Опять он не стал ждать ответа, повернулся и посмотрел на проезжую часть улицы. На пересечении 5-й и 55-й — пробка.

— Сучий сын, мэр, наверно, веселится у себя в резиденции на Ни-Айленде, — громыхнул он для удовольствия стоящих рядом. — Каждый раз, когда возникает проблема с уличным движением, он увольняет одного регулировщика, затем — другого, и сей акт доставляет ему такое чувство удовлетворения от выполненной работы, что он пакует чемоданы и укатывает на месяц в отпуск. Сволочь!

Люди, стоящие вокруг, рассмеялись.

Эдди присоединился.

— Что же поделать с городом? — спросил Эдди.

— Оставим его, — ответил Финнеген. — Франк Ллойд был прав.

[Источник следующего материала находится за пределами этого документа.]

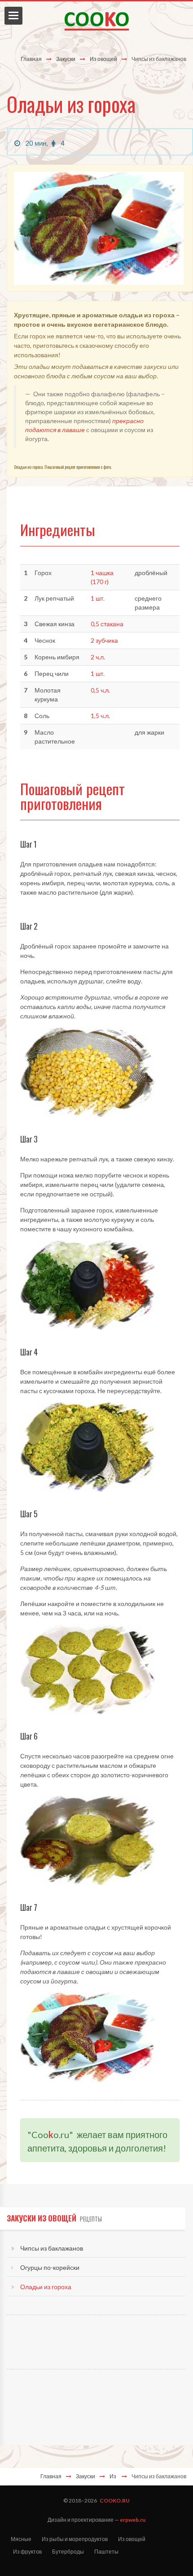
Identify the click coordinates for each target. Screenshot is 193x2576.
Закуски (65, 59)
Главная (31, 59)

Взорви его и отстрой заново.

Эдди хихикнул.

— Без шуток? — настоял он, будто его озаботило. — С дорожным движением что делать?

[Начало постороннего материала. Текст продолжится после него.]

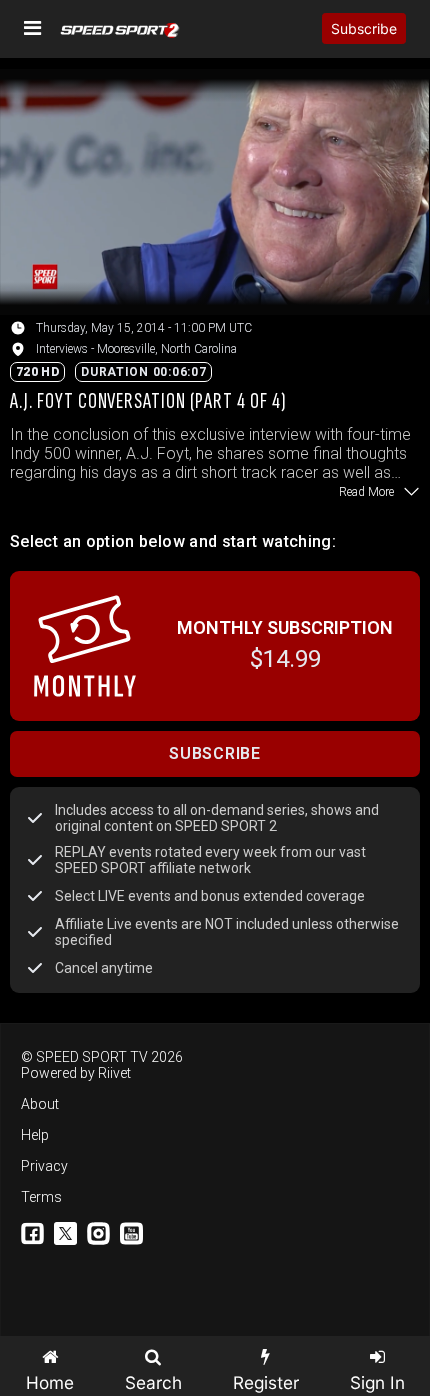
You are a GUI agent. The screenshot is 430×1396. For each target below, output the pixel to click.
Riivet (114, 1073)
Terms (41, 1197)
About (40, 1104)
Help (35, 1135)
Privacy (44, 1166)
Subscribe (364, 28)
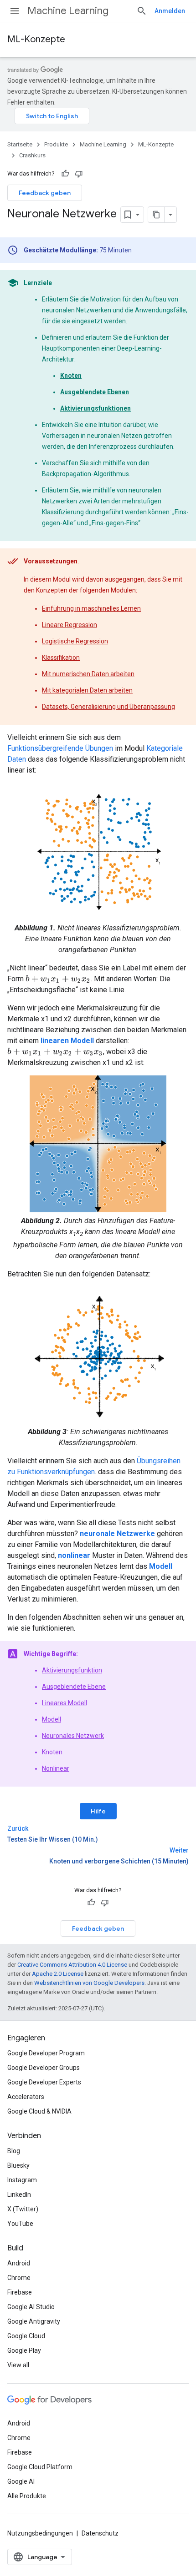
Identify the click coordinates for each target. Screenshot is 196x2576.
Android (18, 2263)
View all (18, 2365)
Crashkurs (32, 155)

— Уволь одного регулировщика, затем — другого, и на месяц в отпуск.

Эдди снова захихикал.

— Пошли! — сказал Финнеган.

Они вприпрыжку побежали по 55-й улице.

— Куда направляешься? — прокричал Финнеган через плечо.

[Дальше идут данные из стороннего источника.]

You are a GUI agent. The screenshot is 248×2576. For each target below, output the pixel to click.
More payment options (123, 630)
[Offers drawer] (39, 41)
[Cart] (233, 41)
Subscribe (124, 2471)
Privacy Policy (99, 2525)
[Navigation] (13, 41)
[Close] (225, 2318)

— Бегу с вами! — ответил Эдди, язва!

— А потом?

— Не имею понятия.

— Это я и хотел узнать, — сказал Финнеган и наддал ходу. — У тебя сейчас нет ни цели, ни направления, — прокричал он через плечо. — И заметь, ты уже тяжело дышишь. Мальчик, где твоя былая форма?

Финнеган заметил пустой от машин проулок.

— Вперед! — крикнул он и махнул рукой.

Поймав наконец такси, он наклонился к шоферу и протянул ему доллар.

— Если за пять минут домчишь нас до «Астора», получишь еще один! — сказал он.

Таксист, некто Сильверман, судя по удостоверению, взял бумажку и передернул плечами.

— На кладбище всегда успеем. А я пока здоров, — ответил Сильверман. Он был не Эдди.

— Самое удивительное, что ты выглядишь чертовски хорошо, — сказал Финнеган. — Я заметил, что перед смертью все выглядят именно так. Просто светятся от избытка сил и здоровья. Будто с них сняли груз жизни, такую тяжелую ношу. Ведь я прав?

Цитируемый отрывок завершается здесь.